Até aí nada de muito novo. Haverá quem indague onde esteve a oposição a Jair Bolsonaro este tempo todo, como ela evaporou, por que não conseguiu apresentar um mísero plano de contraponto a um governante tão desarticulado, se foi verdade que existiu um ministro da Saúde invisível de nome Nelson Teich. Na semana em que se comemora o 75º aniversário do final da Segunda Guerra na Europa, olhar para o passado adquire valor redobrado.

Ou então é fazer como Regina Duarte, cuja sombria e estarrecedora entrevista concedida à CNN Brasil regada a sorrisos mecânicos mereceria um estudo frase a frase. Somaram-se rasantes de despreparo, afagos à ditadura e viagens ao mundo da fantasia.

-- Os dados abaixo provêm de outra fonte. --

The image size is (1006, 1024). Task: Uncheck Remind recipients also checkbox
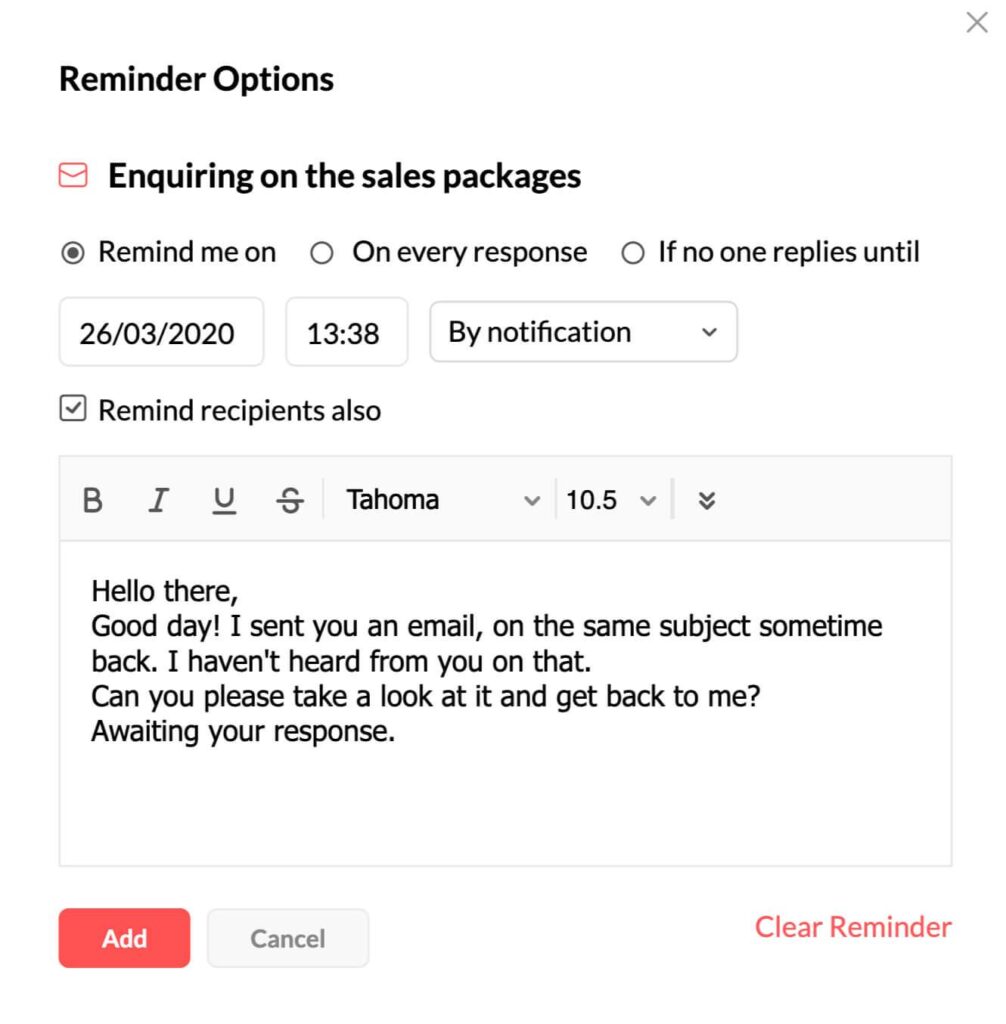pyautogui.click(x=73, y=409)
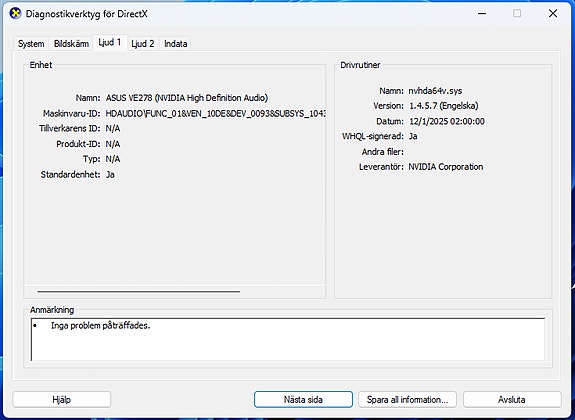Close the DirectX diagnostic window
Viewport: 575px width, 420px height.
pos(553,14)
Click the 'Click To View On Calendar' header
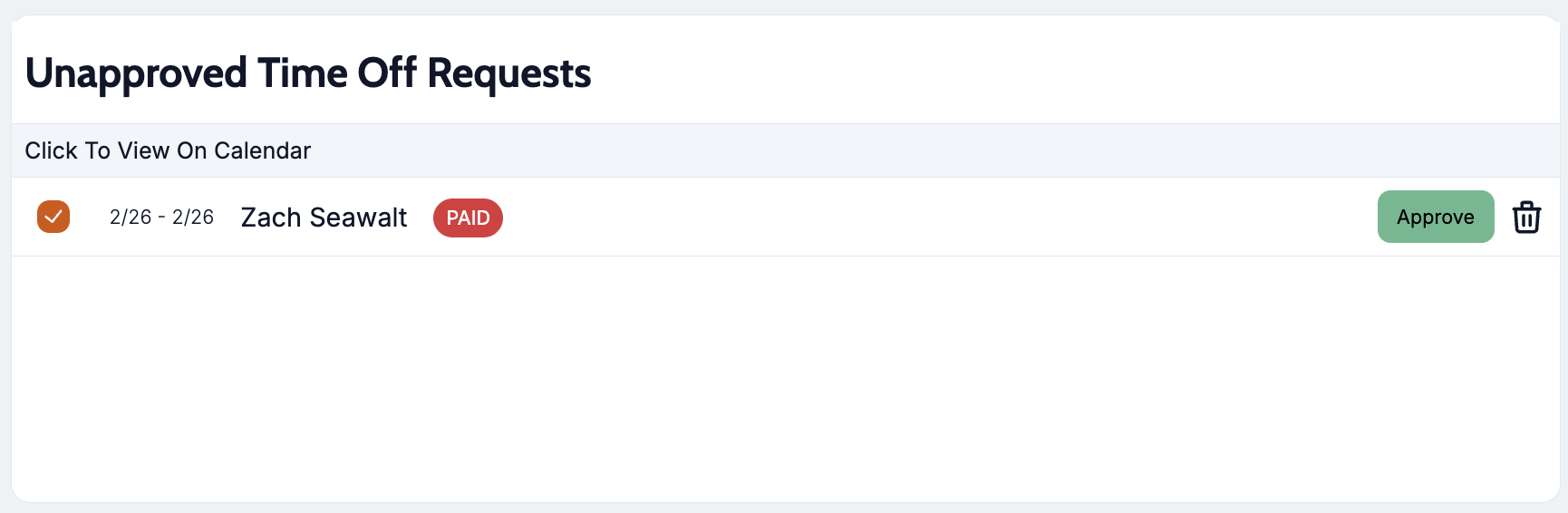 coord(168,150)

Difícil saber se quem as pronunciava era a atriz no papel de secretária executiva de Cultura, ou vice-versa, ou ainda, a fusão dessas duas entidades. Algum hippie dos anos 60 talvez definisse a entrevista como uma “transformação em metamorfose”. Já para a também veterana de palcos Camila Amado, ainda incrédula com o que assistiu, o diagnóstico é dolorido: “Acabou -se a imagem da ingênua usada e sem noção. Vi a pessoa mais feia e de uma loucura assustadora, exposta e sem controle de imagem, agora sim revelada pela televisão — ela, a Regina Duarte”, escreveu em rede social. A repulsa de Camila é explicável — a ditadura roubou-lhe o pai, Gilson Amado, e torturou sua mãe, a educadora Henriette de Hollanda Amado.

Na visão de Regina Duarte, “tem que olhar pra frente, tem que amar o país, parar de ficar cobrando coisas que aconteceram nos anos 60, 70, 80... Se eu ficar olhando pelo retrovisor, vou levar trombada, vou cair no precipício ali na frente...”

Já caiu. O precipício é aqui. Para a respeitada revista britânica “Lancet”, que vai completar seu bicentenário em 2023, Jair Bolsonaro representa a maior ameaça mundial à Covid-19. [sic] Não é uma afirmação ligeira. A revista não analisa novelas, trata de ciência.